The white light 130 is typically white to generate any light that
can be transmitted from the light hue modulating device 120. The
light source generates a considerable number of bandwidths of
light, only certain ones of which are displayed by the hue
adjusting lighting system 100.
[0017] In one embodiment, the parabolic mirror 114 directs the
light from the light source 114 to be focused on the condenser 116.
The condenser 116 condenses the light, and directs the condensed
light at the bi-convex lens 118. The bi-convex lens 118 focuses the
condensed light from the light source 114 to the light hue
modulating device 120 in a manner that the light hue modulating
device 120 receives at least those bandwidths of light that
potentially might be used by the hue adjusting lighting system 100.
The hues of light (e.g., bandwidths) that are received by the hue
adjusting lighting system 100 that are not intended to be directed
into the room are filtered out by the light hue modulating device
120. The reflected light emanating from the light hue modulating
device 120 is directed towards the lens structure 122 contains
those hues that are intended to be applied to the room 102. The
lens structure 122 distributes the received light from the light
hue modulating device 120 across the diffuser 124 to be applied
within the room 102. In one embodiment, the diffuser 124 is
configured as a frosted piece of glass that projects light from the
light hue modulating device 120 into the room 102.
[0018] The sensor/controller 125 includes a light hue detector
portion 140 and a controller portion 142. The light hue detector
portion 140 detects the hue of the light within the room 102, and
may, for example, include a photosensor 141 located in the room
(such as are commercially available) that detects the various
visible hues of light within the room. In certain embodiments, the
controller portion 142 is configured as a computer, a
microprocessor, a microprocessor, a microcontroller, etc. that
controls the hue of light being produced in response to the current
color of the ambient light within the room. The controller portion
142 includes a processor portion 144, a memory 146, and an
input/output portion 148. The memory 146 stores data relating to
those hues of light that are produced in response to the hues of
ambient light detected by the light hue detector portion 140 as is
processed by the processor portion 144 to be produced by the light
hue modulating device 120. The general operation of computers and
controllers are well understood and are commercially available, and
will not be further described in this disclosure.

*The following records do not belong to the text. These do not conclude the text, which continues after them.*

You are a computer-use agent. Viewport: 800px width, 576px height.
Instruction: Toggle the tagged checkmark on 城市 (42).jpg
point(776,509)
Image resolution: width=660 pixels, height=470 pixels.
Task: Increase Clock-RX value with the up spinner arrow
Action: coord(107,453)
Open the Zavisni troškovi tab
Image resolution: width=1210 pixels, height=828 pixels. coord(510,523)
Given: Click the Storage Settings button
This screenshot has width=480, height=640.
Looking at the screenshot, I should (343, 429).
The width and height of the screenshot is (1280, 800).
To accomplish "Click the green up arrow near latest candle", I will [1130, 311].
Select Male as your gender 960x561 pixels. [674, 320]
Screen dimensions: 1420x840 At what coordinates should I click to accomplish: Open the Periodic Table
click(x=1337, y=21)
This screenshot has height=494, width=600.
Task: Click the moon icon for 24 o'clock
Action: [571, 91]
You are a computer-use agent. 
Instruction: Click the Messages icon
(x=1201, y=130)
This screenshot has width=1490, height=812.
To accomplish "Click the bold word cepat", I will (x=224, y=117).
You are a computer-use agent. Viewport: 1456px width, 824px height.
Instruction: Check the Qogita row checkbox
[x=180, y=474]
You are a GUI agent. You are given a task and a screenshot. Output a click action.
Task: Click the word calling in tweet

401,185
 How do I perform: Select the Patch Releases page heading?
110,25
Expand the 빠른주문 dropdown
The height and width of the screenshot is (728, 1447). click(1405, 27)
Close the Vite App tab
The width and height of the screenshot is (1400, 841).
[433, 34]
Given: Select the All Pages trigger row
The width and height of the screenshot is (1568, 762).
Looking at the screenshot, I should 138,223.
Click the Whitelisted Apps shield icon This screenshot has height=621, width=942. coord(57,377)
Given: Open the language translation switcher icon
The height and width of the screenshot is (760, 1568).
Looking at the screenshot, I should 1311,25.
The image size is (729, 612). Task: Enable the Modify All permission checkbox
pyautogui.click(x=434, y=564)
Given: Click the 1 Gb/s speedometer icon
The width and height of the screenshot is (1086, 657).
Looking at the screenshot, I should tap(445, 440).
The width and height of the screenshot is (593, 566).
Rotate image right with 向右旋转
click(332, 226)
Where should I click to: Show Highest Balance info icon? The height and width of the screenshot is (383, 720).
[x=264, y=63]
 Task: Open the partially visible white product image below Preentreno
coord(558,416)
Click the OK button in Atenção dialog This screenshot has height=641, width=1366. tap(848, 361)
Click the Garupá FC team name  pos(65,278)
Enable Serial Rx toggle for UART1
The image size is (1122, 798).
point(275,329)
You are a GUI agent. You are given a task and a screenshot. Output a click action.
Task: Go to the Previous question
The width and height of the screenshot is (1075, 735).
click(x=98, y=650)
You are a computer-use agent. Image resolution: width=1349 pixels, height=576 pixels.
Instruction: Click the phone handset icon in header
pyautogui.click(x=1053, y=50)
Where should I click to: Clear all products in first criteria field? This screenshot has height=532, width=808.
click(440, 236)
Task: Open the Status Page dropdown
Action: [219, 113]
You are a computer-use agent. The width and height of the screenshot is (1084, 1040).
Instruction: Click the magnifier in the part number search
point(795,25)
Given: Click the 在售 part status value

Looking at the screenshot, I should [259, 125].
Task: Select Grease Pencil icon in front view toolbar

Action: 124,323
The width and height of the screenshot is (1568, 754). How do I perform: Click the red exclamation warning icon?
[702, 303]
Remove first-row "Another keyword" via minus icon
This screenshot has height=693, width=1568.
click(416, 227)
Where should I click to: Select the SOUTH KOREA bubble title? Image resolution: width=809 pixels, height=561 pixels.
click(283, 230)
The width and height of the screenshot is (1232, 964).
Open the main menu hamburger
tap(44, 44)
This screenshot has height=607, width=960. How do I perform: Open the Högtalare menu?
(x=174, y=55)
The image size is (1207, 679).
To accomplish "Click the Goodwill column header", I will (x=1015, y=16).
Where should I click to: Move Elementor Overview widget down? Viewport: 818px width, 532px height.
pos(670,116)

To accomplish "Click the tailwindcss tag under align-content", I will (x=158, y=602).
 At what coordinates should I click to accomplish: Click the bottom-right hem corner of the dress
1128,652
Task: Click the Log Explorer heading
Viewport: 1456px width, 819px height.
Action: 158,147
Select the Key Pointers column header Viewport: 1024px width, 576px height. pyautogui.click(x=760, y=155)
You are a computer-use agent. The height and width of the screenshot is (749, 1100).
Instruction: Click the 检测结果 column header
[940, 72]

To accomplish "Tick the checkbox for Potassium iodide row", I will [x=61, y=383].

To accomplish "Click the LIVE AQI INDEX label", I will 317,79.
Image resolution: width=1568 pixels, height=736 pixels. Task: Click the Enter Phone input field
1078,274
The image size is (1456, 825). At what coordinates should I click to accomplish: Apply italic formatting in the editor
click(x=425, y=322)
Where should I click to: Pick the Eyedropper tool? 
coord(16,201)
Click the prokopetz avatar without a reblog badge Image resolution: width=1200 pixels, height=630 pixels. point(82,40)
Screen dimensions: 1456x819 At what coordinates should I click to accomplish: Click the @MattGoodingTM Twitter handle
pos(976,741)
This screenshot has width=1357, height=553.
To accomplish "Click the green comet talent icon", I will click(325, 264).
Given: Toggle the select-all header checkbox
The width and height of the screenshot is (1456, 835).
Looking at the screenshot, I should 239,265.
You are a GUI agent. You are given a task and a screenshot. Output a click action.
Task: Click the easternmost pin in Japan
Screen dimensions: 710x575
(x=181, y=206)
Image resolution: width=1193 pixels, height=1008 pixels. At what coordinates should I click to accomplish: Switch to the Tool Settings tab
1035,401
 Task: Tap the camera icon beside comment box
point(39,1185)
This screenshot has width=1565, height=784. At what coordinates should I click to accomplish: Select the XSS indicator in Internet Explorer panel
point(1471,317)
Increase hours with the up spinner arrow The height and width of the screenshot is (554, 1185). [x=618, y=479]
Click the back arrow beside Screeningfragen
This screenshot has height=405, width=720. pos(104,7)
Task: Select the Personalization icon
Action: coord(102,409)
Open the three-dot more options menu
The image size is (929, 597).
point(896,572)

[0019] An expanded view of one embodiment of the light hue
modulating device 120 is described with respect to FIG. 2. The
light hue modulating device 120 includes at least one chromatic
light modulator 201 (three are shown in FIG. 2) that modulates the
input light (as received through the bi-convex lens 122 in FIG. 1)
to effectively filter out light of undesired bandwidths, whereby
only the light of the desired hue(s) is allowed to pass.
Fabry-Perot devices, such as are commercially available, can
provide filtering in certain embodiment of the light hue modulating
device 120. Fabry-Perot devices perform such filtering by
reflecting those visible bandwidths of light to constructively
interfere with each other that are desired to add to the hue; while
those bandwidths of light that destructively interfere with each
other are not visible and do not contribute to the hues of light as
provided by the light hue modulating device 100. In one embodiment,
the light hue modulating device 100 is formed from a single
chromatic light modulator 201 whose hue can be modulated to the
desired hues. In another embodiment, an array (or other
configuration) of a plurality of chromatic light modulators 201 are
modulated such that all of the modulators contribute to provide the
desired hue.
[0020] The embodiment of the light hue modulating device 120 as
shown in FIG. 2 is a front-lit device that includes a first
reflector 202, a second reflector 204, and a flexure 206 that
controls the distance between the first reflector 202 and the
second reflector 204. FIG. 6, as described below, provides one
embodiment of back-lit light hue modulating device. In one
embodiment, front lit light hue modulating devices 120 operate by
reflecting the desired bandwidths of light from the chromatic light
modulator 201. In one embodiment, the first reflector 202 is formed
from a semi-transparent material (e.g., reflects between 10 and 90
percent, such as 50 percent, of the light and reflects the
remainder). The light that reflects from the first reflector is
directed towards the lens structure 122 as shown in FIG. 2. The
light that is transmitted through the first reflector 202 is
directed towards the second reflector 204, and is reflected there
from towards the first reflector 202. In one embodiment, the second
reflector 204 is fully reflective and reflects nearly all of the
light directed at it towards the first reflector.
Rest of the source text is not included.